**Material shown:**
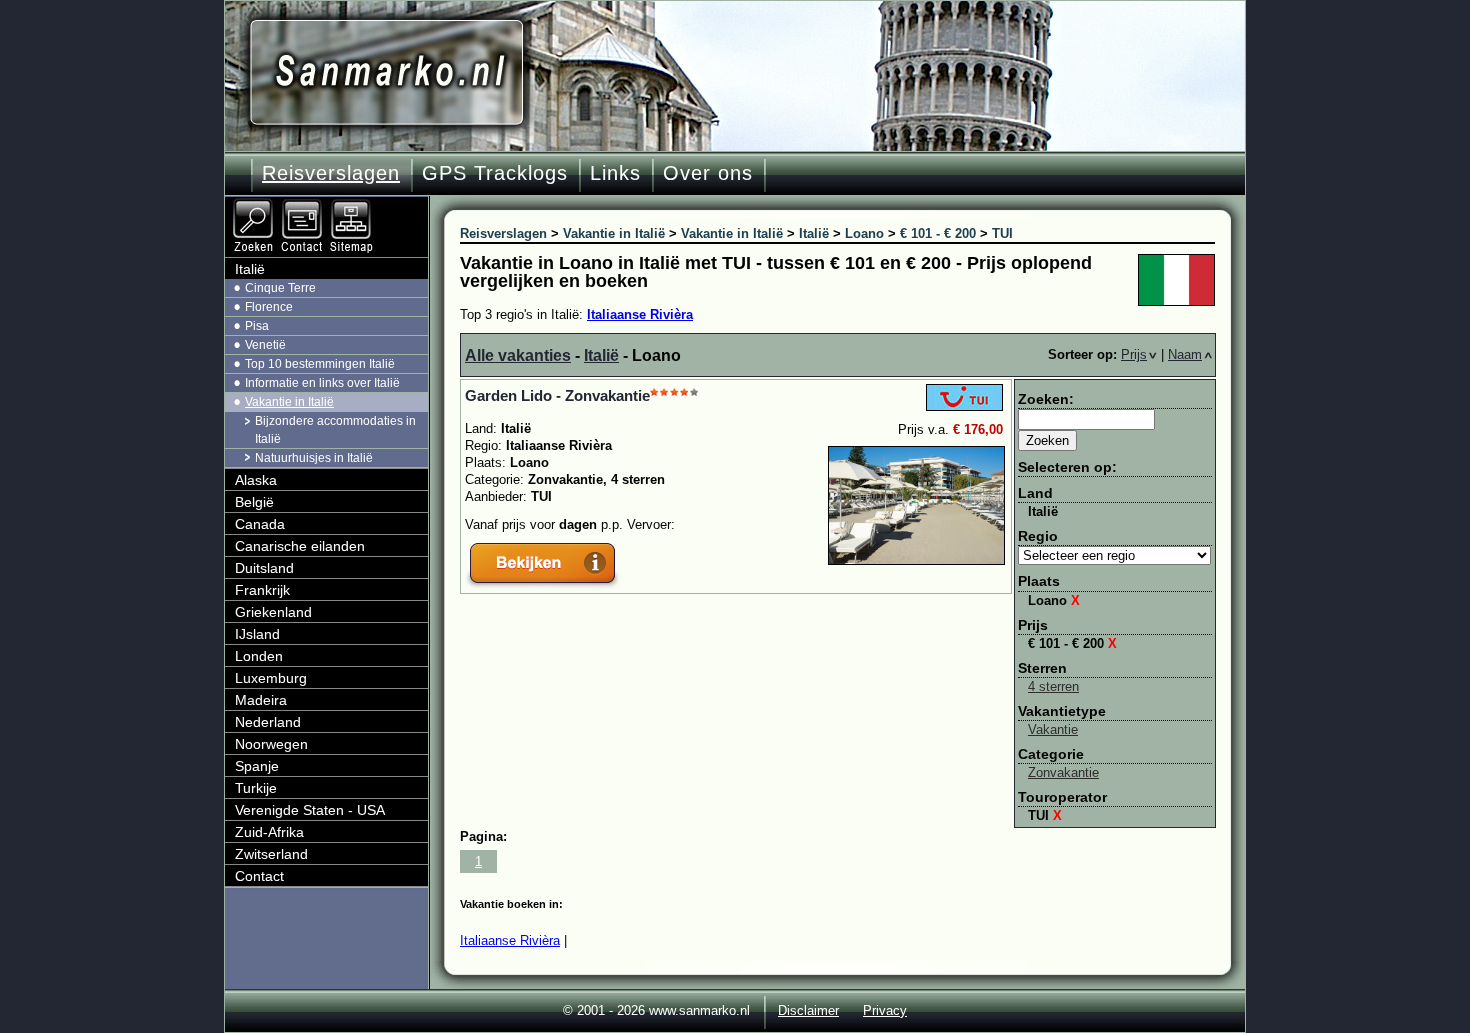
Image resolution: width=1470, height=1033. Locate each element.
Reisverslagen (331, 173)
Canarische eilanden (300, 546)
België (254, 502)
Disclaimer (808, 1010)
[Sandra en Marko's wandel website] (386, 72)
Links (615, 173)
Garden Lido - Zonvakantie (557, 395)
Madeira (261, 700)
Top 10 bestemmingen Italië (320, 364)
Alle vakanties (518, 355)
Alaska (256, 480)
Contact (259, 876)
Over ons (708, 173)
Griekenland (273, 612)
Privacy (885, 1010)
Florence (269, 307)
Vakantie (1053, 729)
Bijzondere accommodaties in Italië (335, 429)
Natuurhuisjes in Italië (314, 458)
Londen (259, 656)
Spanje (257, 766)
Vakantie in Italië (289, 402)
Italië (601, 355)
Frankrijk (262, 590)
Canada (260, 524)
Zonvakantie (1063, 772)
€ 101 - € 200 (1072, 643)
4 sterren (1053, 686)
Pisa (257, 326)
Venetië (265, 345)
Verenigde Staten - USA (310, 810)
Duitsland (264, 568)
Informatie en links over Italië (322, 383)
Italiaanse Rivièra (640, 314)
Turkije (256, 788)
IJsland (257, 634)
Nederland (268, 722)
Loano (1054, 600)
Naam (1185, 354)
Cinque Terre (280, 288)
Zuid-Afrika (269, 832)
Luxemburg (271, 678)
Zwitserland (271, 854)
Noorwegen (271, 744)
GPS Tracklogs (495, 173)
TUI (1045, 815)
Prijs (1134, 354)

**Problem description:** Lines from the start of the listing above through the line holding "Natuurhuisjes in Italië (314, 458)" are to be duplicated exactly, and nothing more; leave out the pictures.

**Expected output:**
Image resolution: width=1470, height=1033. Locate each element.
Reisverslagen (331, 173)
Canarische eilanden (300, 546)
België (254, 502)
Disclaimer (808, 1010)
[Sandra en Marko's wandel website] (386, 72)
Links (615, 173)
Garden Lido - Zonvakantie (557, 395)
Madeira (261, 700)
Top 10 bestemmingen Italië (320, 364)
Alle vakanties (518, 355)
Alaska (256, 480)
Contact (259, 876)
Over ons (708, 173)
Griekenland (273, 612)
Privacy (885, 1010)
Florence (269, 307)
Vakantie (1053, 729)
Bijzondere accommodaties in Italië (335, 429)
Natuurhuisjes in Italië (314, 458)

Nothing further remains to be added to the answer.